*TASK TO COMPLETE*: Extract each line of the data that contains the word "Identify", treating uppercase and lowercase letters as different.

***

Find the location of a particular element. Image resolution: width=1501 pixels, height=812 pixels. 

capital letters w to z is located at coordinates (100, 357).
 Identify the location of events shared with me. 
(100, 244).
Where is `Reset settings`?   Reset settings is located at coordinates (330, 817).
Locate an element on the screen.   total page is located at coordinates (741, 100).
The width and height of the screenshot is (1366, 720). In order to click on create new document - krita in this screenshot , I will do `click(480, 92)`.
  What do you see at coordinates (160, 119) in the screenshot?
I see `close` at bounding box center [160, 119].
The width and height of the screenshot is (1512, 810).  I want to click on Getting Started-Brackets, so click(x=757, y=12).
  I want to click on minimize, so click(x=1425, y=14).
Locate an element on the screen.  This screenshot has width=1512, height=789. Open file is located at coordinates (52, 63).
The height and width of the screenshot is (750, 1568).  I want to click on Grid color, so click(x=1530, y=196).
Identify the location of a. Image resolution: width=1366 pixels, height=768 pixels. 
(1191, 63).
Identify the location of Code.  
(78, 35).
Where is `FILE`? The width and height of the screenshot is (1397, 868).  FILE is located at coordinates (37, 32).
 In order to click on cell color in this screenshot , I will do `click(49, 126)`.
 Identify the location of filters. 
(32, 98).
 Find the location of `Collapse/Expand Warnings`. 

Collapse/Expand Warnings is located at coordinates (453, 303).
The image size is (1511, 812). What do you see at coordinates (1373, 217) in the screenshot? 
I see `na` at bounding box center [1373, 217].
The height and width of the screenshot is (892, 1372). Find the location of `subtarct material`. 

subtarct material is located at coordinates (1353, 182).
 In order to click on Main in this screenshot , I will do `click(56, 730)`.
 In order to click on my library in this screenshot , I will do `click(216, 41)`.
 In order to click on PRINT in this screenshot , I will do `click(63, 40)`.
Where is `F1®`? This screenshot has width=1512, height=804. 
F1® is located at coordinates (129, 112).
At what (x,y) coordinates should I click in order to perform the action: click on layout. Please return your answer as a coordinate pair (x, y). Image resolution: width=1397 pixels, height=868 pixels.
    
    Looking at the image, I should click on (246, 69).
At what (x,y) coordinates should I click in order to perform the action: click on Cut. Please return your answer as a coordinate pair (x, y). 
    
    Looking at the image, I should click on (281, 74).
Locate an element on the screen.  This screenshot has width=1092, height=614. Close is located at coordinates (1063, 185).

***

*COMPLETED EXERCISE*:
 Identify the location of events shared with me. 
Identify the location of a. Image resolution: width=1366 pixels, height=768 pixels. 
Identify the location of Code.  
 Identify the location of filters. 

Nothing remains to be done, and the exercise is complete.